━━━ Given records
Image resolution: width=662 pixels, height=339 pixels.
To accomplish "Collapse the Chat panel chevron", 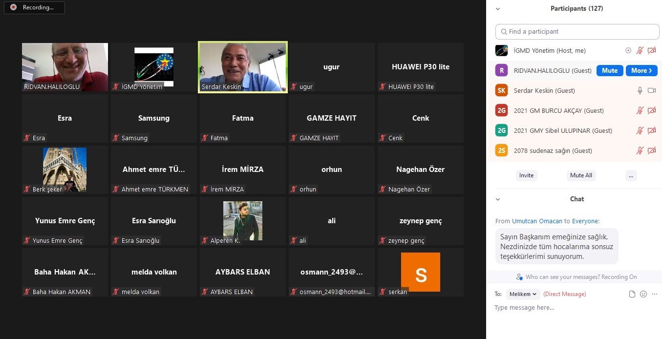I will [x=498, y=199].
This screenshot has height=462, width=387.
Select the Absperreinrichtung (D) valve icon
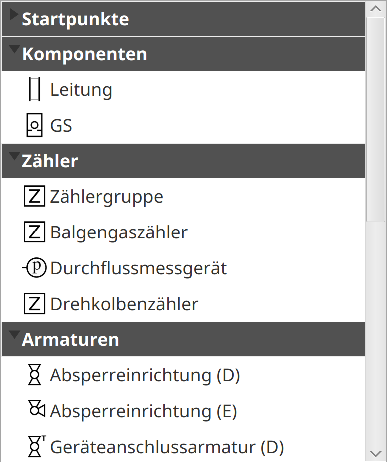(34, 375)
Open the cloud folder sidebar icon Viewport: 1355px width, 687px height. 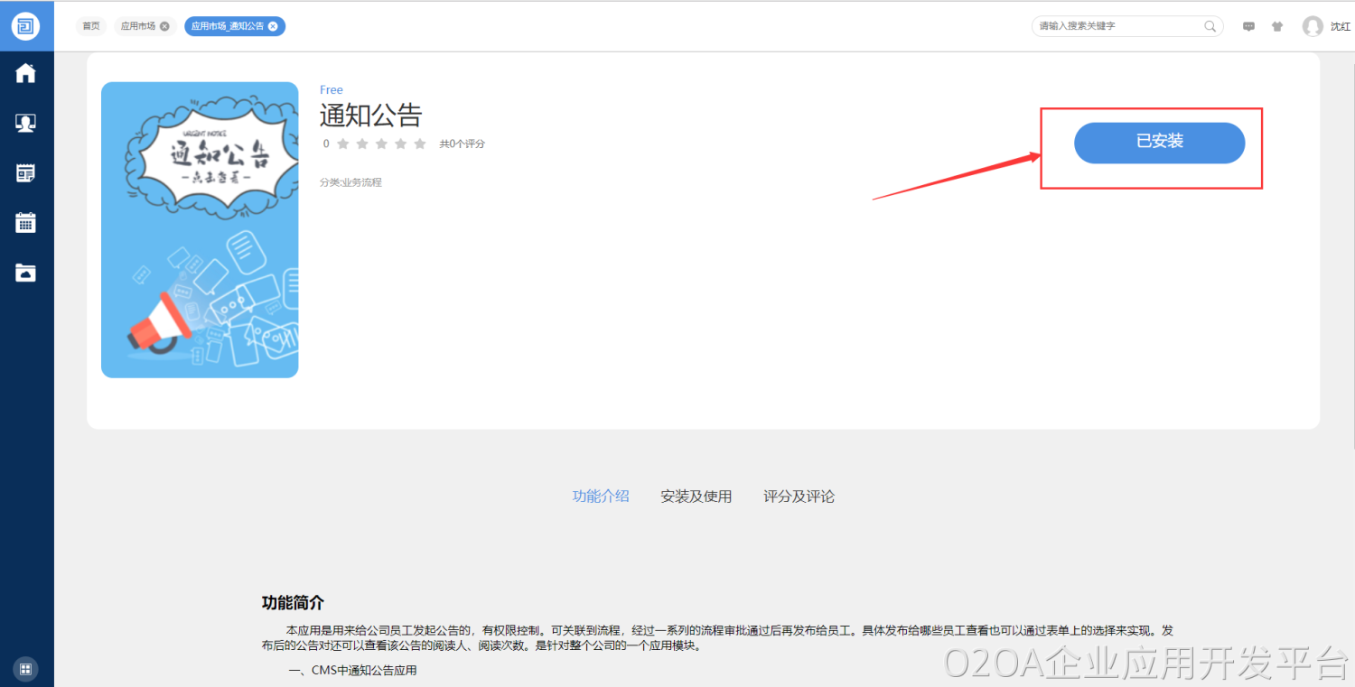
━━━━━━
# Problem statement:
All lines from the one containing "Select the Absperreinrichtung (D) valve icon" through the final line of the records are to be retyped exactly; no other lines and no pictures are to be included.

# Your solution:
Select the Absperreinrichtung (D) valve icon
(34, 375)
Open the cloud folder sidebar icon Viewport: 1355px width, 687px height. 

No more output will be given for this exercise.